Ele trabalhou nas rádios Curitibana, Colombo, Clube, Independência, Universo e Transamérica, nos canais 4 (hoje Rede Massa), 6 (hoje CNT) e 12 (hoje RPC) e nos jornais Diário do Paraná, Diário da Tarde e Gazeta do Povo.

Aírton Cordeiro era advogado de formação, mas escolheu o rádio para se destacar. Como narrador, era o principal nome da imprensa local nos anos 1960, transmitindo as partidas mais importantes da época pela rádio Clube Paranaense, dentro e fora do Brasil. Como chefe de equipe, deu espaço a dezenas de profissionais que também fizeram história, como Carneiro Neto, Luiz Augusto Xavier, J. Pedro, Edson Militão, Borba Filho e Augusto Mafuz, entre outros.

Para alguns jornalistas que viveram aquela época, não há dúvida em apontar que Aírton foi o maior nome da crônica esportiva. Pelo estilo inovador de narrar, pela consolidação da profissão de jornalista esportivo, pela capacidade de promoção e por ser o primeiro a consagrar a fórmula de gestão de equipes esportivas de rádio – a ponto de ter seu ‘passe comprado’ pela Clube no início dos anos 1970. E pela audiência que teve no auge da carreira.

Tal popularidade o levou a ser candidato a vereador em 1976 pela Arena. Foi eleito e iniciou uma trajetória política que se seguiu com dois mandatos na Assembleia Legislativa e a eleição para deputado federal em 1986. Participou da Assembleia Nacional Constituinte e foi autor de leis importantes: a lei que assegurou o sigilo da fonte no exercício profissional, a que proibiu o uso de dinheiro público para a promoção pessoal dos governantes nos meios de comunicação e a que isentava os brasileiros com mais de 65 anos do pagamento do imposto de renda.

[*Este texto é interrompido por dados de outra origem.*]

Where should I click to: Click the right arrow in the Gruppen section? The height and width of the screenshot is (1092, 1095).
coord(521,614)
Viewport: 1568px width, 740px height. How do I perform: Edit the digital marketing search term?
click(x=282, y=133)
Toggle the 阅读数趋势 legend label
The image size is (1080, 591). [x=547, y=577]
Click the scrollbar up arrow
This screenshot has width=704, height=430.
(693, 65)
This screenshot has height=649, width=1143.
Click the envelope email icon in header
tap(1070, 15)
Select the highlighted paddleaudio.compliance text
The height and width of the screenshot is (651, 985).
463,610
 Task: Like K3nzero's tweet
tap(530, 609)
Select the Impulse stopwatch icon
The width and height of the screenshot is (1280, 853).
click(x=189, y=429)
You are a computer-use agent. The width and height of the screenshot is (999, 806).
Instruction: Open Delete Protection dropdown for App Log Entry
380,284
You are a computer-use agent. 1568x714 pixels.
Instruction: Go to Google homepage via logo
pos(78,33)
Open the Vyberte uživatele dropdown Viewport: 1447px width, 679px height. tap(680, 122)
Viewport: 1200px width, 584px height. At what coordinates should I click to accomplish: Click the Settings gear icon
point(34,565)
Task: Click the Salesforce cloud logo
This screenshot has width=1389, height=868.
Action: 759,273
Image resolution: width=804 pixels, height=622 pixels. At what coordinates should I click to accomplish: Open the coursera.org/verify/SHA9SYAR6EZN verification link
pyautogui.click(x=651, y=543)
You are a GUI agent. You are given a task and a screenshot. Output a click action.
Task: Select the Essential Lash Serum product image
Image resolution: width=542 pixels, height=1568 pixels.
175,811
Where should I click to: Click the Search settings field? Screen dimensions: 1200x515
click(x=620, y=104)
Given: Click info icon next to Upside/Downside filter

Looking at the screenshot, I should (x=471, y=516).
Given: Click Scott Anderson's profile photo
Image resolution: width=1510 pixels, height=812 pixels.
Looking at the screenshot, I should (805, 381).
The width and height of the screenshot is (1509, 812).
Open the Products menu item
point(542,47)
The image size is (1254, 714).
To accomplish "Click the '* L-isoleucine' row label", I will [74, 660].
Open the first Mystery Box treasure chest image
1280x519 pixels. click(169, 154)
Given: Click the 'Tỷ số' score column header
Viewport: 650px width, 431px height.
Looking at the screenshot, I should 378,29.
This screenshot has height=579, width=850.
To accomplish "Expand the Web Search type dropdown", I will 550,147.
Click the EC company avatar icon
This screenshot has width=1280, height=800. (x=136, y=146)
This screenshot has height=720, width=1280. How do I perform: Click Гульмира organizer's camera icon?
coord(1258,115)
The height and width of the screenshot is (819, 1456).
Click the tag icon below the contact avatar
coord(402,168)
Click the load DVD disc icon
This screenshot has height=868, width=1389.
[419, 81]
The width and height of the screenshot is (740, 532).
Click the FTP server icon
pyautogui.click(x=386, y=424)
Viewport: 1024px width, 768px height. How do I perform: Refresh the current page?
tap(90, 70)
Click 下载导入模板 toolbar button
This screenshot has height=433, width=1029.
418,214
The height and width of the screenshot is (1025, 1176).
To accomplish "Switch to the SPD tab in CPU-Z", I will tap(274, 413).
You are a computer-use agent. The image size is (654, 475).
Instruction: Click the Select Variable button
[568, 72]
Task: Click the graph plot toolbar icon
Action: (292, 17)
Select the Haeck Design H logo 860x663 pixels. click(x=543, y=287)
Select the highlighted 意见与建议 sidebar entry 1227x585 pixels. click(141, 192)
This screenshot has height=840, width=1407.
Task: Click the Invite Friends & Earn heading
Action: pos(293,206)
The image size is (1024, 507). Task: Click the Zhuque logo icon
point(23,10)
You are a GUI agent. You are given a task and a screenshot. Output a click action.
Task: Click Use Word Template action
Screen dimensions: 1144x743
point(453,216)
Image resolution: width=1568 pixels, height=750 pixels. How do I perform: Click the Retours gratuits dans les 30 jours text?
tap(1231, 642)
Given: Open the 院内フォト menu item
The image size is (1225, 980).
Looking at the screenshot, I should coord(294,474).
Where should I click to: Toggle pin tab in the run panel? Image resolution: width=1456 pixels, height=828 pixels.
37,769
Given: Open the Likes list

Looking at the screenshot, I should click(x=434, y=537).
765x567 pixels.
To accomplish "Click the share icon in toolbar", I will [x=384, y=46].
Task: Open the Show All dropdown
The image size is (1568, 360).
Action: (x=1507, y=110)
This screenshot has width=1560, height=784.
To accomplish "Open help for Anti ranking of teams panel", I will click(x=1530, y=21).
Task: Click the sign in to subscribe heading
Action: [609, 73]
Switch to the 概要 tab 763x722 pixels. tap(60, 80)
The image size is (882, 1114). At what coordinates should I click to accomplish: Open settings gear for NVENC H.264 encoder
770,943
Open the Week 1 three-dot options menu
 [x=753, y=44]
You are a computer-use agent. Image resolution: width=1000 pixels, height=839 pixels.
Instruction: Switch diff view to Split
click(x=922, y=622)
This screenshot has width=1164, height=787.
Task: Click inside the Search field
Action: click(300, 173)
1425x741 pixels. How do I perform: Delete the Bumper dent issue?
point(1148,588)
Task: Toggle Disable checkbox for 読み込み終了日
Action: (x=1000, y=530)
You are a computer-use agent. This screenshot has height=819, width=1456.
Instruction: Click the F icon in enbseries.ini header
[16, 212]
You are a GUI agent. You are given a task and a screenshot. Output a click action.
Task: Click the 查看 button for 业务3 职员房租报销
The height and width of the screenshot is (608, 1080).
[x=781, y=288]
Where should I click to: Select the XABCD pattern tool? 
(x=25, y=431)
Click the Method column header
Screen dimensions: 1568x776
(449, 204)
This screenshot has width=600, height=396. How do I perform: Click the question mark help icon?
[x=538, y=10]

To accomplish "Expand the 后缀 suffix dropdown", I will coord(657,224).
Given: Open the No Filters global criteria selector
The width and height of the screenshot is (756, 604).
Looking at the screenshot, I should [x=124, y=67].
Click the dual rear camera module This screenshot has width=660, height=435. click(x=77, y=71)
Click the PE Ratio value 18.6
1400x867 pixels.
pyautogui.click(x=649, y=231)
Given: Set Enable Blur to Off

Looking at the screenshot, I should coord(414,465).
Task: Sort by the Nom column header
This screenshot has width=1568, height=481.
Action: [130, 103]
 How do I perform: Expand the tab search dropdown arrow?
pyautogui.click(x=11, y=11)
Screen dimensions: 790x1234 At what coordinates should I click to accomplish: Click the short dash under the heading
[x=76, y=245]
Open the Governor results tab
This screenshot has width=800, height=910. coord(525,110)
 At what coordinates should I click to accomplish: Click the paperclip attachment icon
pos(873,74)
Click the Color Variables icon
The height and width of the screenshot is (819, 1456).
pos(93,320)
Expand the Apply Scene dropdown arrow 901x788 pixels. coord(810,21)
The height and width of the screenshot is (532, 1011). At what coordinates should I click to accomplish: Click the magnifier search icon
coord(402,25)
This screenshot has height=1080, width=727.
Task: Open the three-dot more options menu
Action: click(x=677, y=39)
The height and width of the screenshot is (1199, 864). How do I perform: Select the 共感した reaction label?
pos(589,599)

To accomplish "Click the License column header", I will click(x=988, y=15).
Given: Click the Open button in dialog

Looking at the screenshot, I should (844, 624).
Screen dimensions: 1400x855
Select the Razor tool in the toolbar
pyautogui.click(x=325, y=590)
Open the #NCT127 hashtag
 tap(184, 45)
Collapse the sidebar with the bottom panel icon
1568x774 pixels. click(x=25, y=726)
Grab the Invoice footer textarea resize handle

Aírton chegou a ser candidato à prefeito de Curitiba em 1988, mas renunciou a 12 dias da eleição em nome de Jaime Lerner. Após não ser eleito para a Câmara dos Deputados em 1990, deixou a política, e em 2001 retornou ao jornalismo esportivo como comentarista da rádio Transamérica e colunista da Gazeta do Povo – foi quando teve o reconhecimento das novas gerações.

No final da vida, teve situações profissionais traumáticas, e sofreu um duro golpe com a morte da esposa, dona Nina, em 2015. Convivia com problemas cardíacos há alguns anos, e no domingo (17) sofreu um infarto. Estava internado desde então e nesta quarta-feira acabou falecendo. Aírton Cordeiro deixou três filhos: Andrea, Adriana e Airton Filho. O velório será nesta quinta-feira (28), a partir das 11h, na sala Jade da Capela Vaticano. A homenagem final será às 17h.